[water, resources, commodities, public attitudes]
by Stan Hirst
CBC television recently replayed a 2016 interview between Peter Mansbridge and David Suzuki. The event was part of a series leading up to David’s 80th birthday.
At one point in the wide-ranging discussions David recounted a meeting he had once had with an oil company executive who travelled from Edmonton to meet with him. David had specifically requested that the visitor drop his CEO mantle and engage in discussion on a man-to-man basis. He recalled that the CEO was not comfortable with this arrangement. David also recollected that in the discussion he had followed his well-used argument that resources such as water and air are used by everyone, that everyone is reliant on these same resources, and that conservation was everybody’s responsibility. That was apparently not what the CEO wanted to hear. As David recollected, the fellow eventually left the meeting after refusing to shake hands.
The issue brought up in this interview segment is one that has much significance for the way in which we live and in which we govern ourselves. The essential question raised here is why so many people cannot or will not acknowledge their basic dependence on resources such as water and air which are so often under siege from development and mismanagement?
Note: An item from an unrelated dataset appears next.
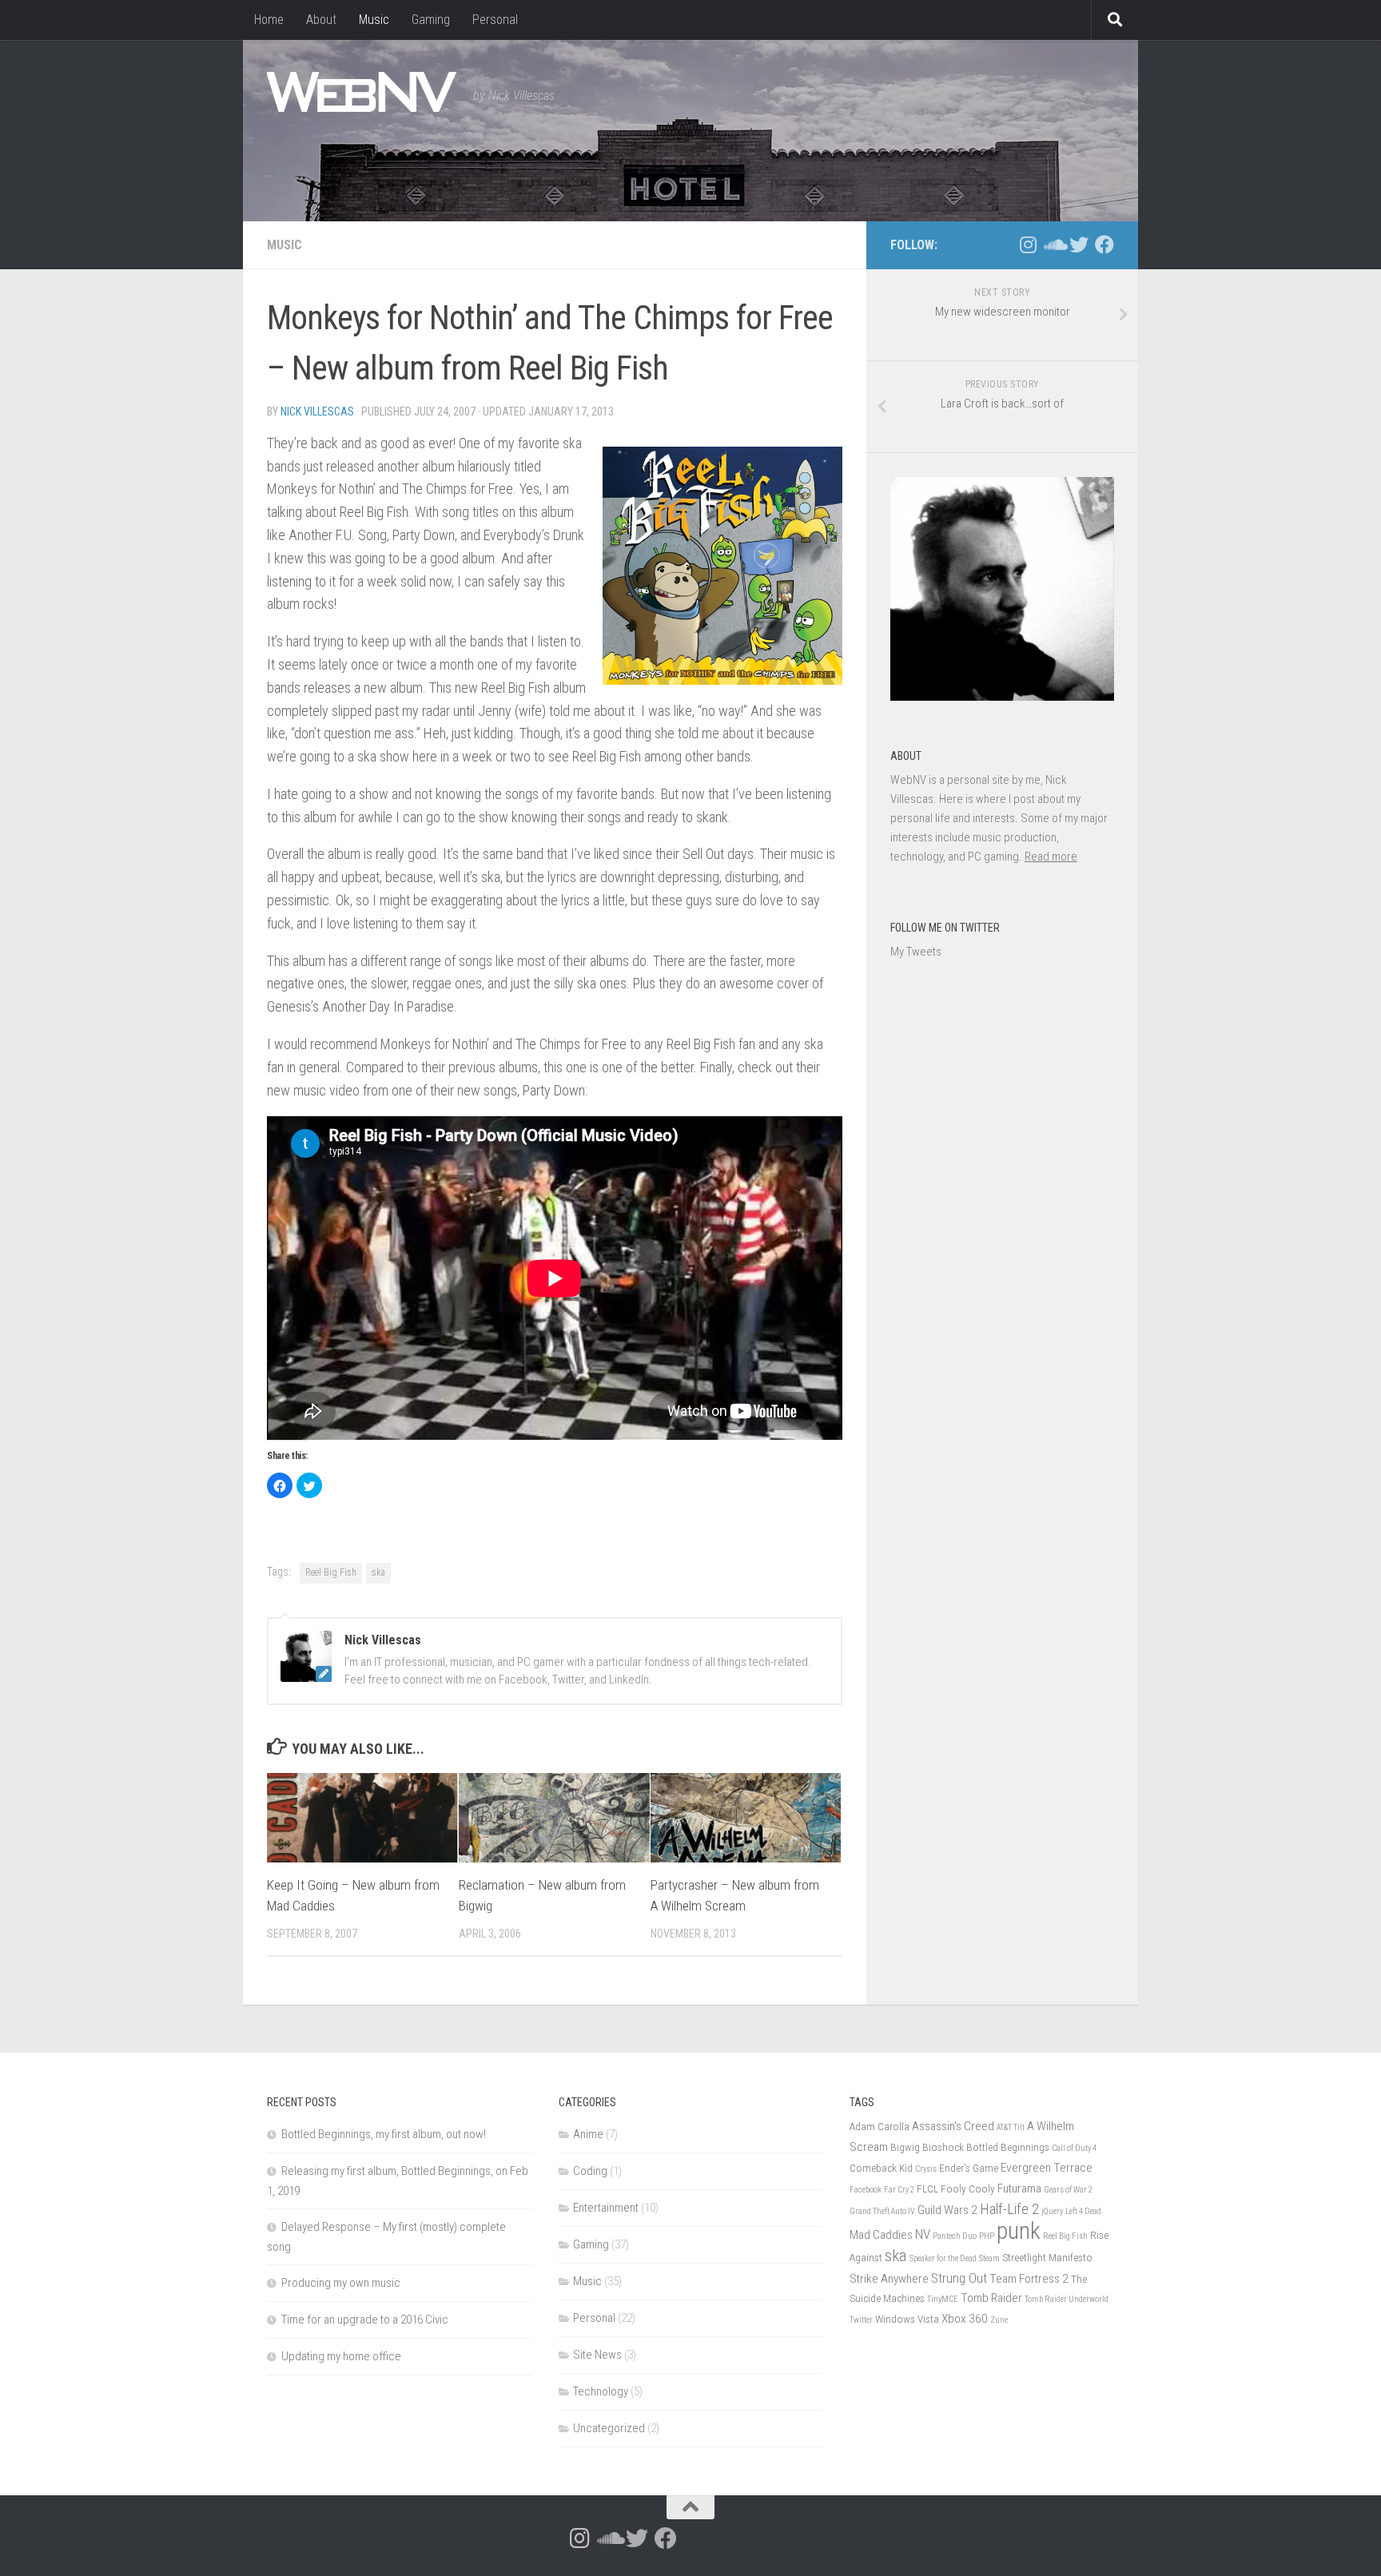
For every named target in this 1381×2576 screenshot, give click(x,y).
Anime (588, 2134)
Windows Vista (907, 2318)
Perhaps it’s better phrased as – why aren’t they simply more interested?
One reason I suggest is that many people don’t relate to resources such as water in its natural form. For them water for drinking is something that comes out of a faucet at the flick of a wrist or is contained in a clear plastic bottle with buttercups on the label. Much of the air we all inhale daily has been passed through an air-con filter before we city slickers even encounter it. We all do this, not just CEO’s.
However, to the CEO of an oil company water is an important component of industrial processes which take resources in their raw form and refine them into products or concoctions which can be shipped, piped and sold. Extracting, cleaning, purifying, storing and spewing out the gunk they don’t want all incur costs which are summarized as line items in an expenditure account. Those accounting entries are all that most CEOs ever see and so they become the de facto identifiers for the resource, be they water, widgets or people. Something like headstones in a graveyard.
Why is this important? Because it changes the frame of reference between the resource and ourselves. On one hand, we casually accept that water is the key to life on the planet, in fact in the whole universe. We are not too surprised to hear that countries in the Middle East and Africa are a hair trigger away from going to war to secure their water supplies. Water is our predominant resource in Canada in many forms – fresh, marine, snow and ice. Now we’ve chosen to commodify it, deliver it in big blue demi-johns, and put it into plastic bottles to stock on supermarket shelves with Coca Cola.
Why would we do a thing like that? Cory Mintz of the Globe & Mail succinctly spells out the reasons for Canadians:
– because it’s a fashion statement
– because it’s forbidden
– because public access is limited
– because we fear tap water
– and, for 150 First Nations across Canada with no access to natural clean water sources, because it’s a necessity.
Detachment between ourselves and the ecosystems within which we dwell presents a mounting and potentially fatal flaw in our modern belief system. Our actions lack consequences.
Perhaps that’s the point of our otherwise pointless hyper-consumption: it smothers feeling. It is also the effect of constant bombardment by advertising and marketing. The media engineers seek to replace our attachments to people and places with attachments to objects. The next round of advertising then kicks in, aiming to attach us to a different set of objects.
The richer we are and the more we consume, the more self-centred and careless of the lives of others we appear to become. However, even if we could somehow put aside the direct, physical impacts of rising consumption, it’s hard to understand how anyone could imagine that economic growth is a formula for protecting the planet.
As I sat and pecked these words on my creaky keyboard, the TV in the corner flickered with images of Irma battering Miami and the Florida coast. Lots of water there: 5-metre high surges of the noble liquid taking out cars, seawalls and sailboats; horizontal rain dousing through empty streets. Water in plastic bottles too. On the shelves of the darkened convenience store in the back of the gas station.